### Task instructions
Without copying any picture, transcribe exactly the lines of the data below from the one containing "Click the Windows Start button" through the one containing "Task: Click the 'Guarantee Type' subheading".

(Stored items)

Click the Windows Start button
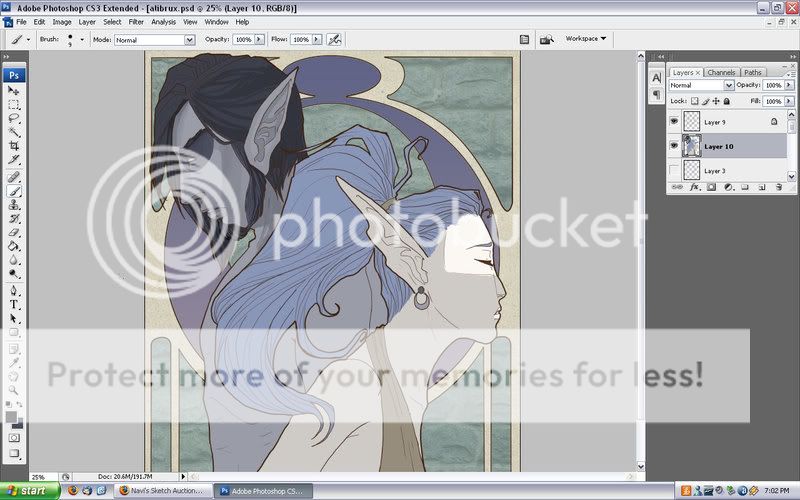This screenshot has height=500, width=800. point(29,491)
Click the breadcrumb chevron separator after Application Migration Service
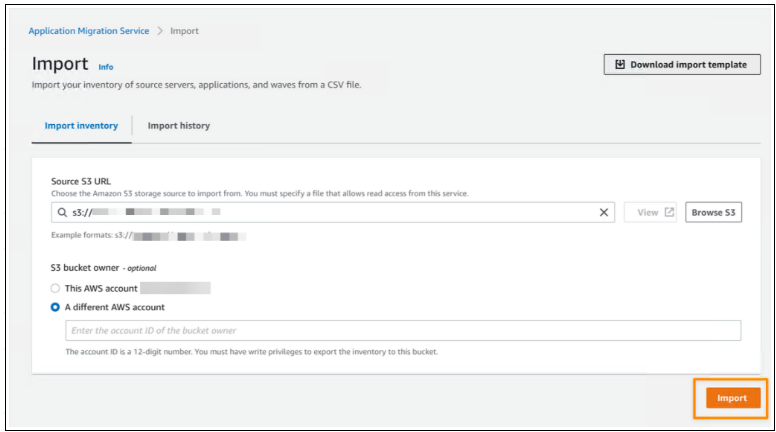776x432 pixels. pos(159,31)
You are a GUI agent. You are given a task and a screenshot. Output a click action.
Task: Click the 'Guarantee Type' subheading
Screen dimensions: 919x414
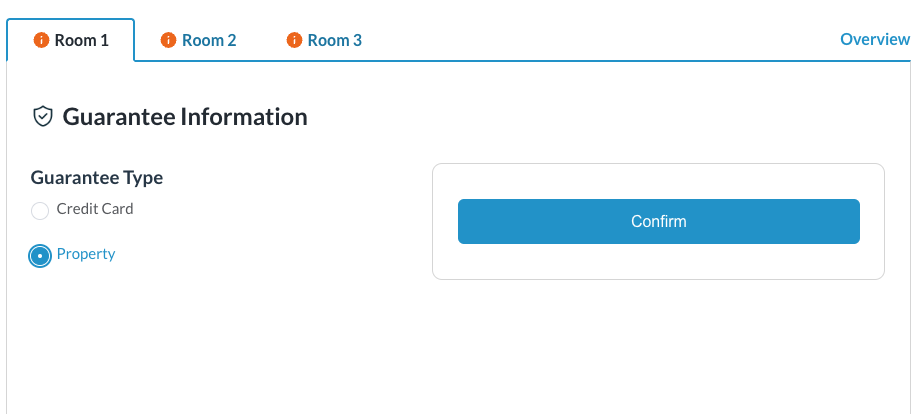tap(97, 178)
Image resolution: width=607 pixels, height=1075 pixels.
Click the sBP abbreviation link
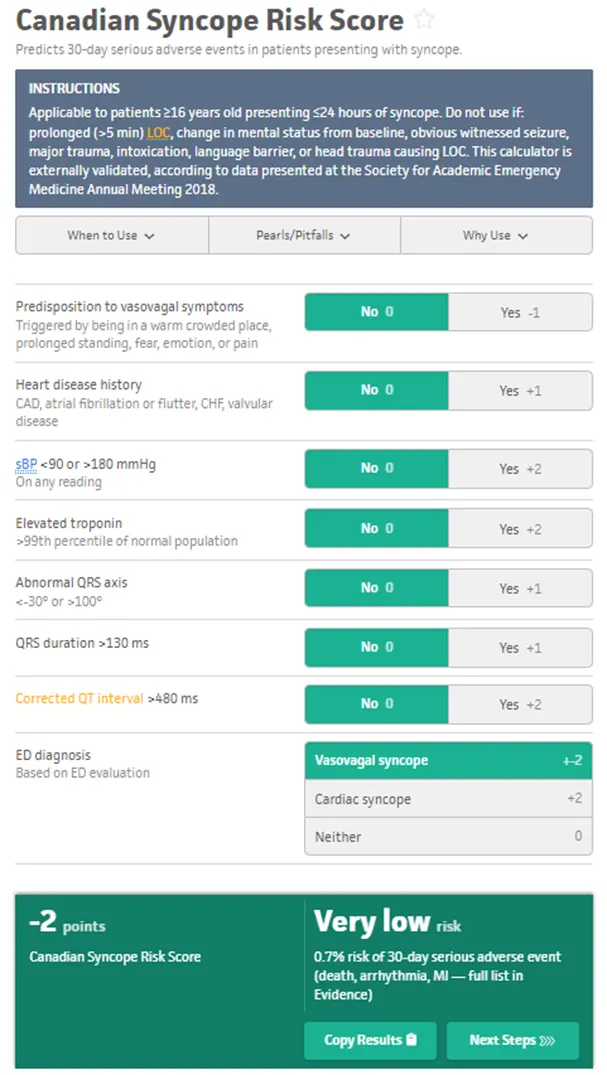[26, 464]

---

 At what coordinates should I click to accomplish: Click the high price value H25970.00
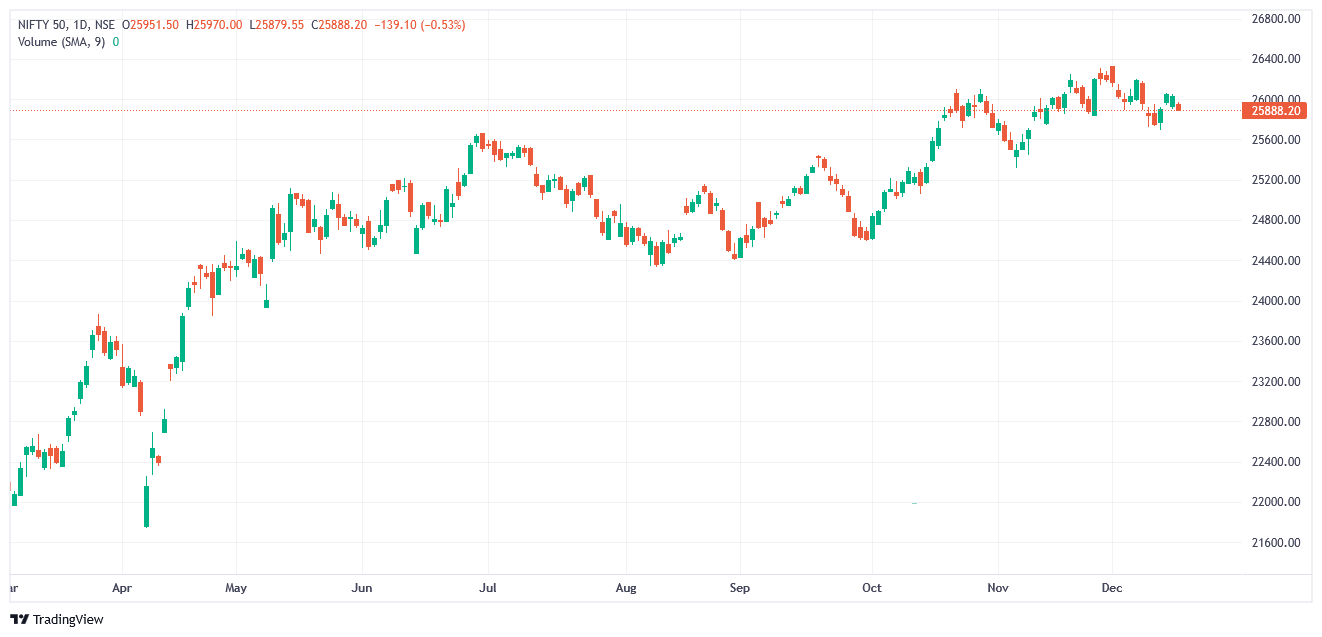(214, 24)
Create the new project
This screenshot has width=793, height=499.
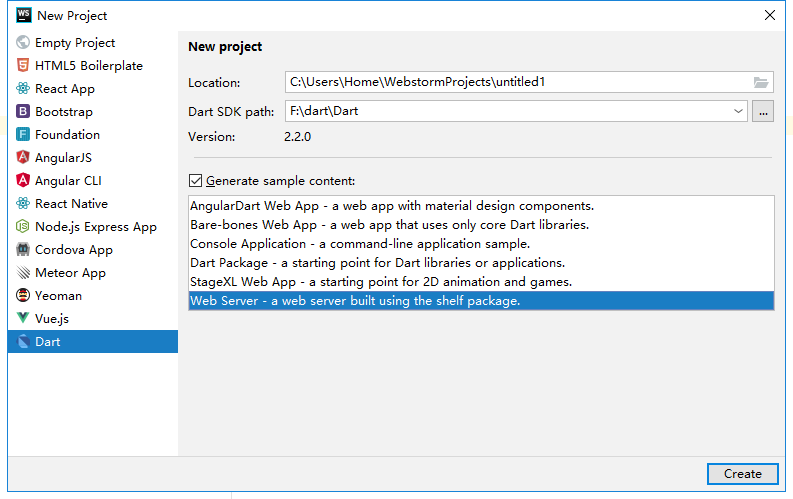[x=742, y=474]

### Output for this exercise
Click the Windows Start button
This screenshot has height=500, width=800. point(29,491)
Click the breadcrumb chevron separator after Application Migration Service
776x432 pixels. pos(159,31)
You are a GUI agent. You are given a task and a screenshot. Output a click action.
Task: Click the 'Guarantee Type' subheading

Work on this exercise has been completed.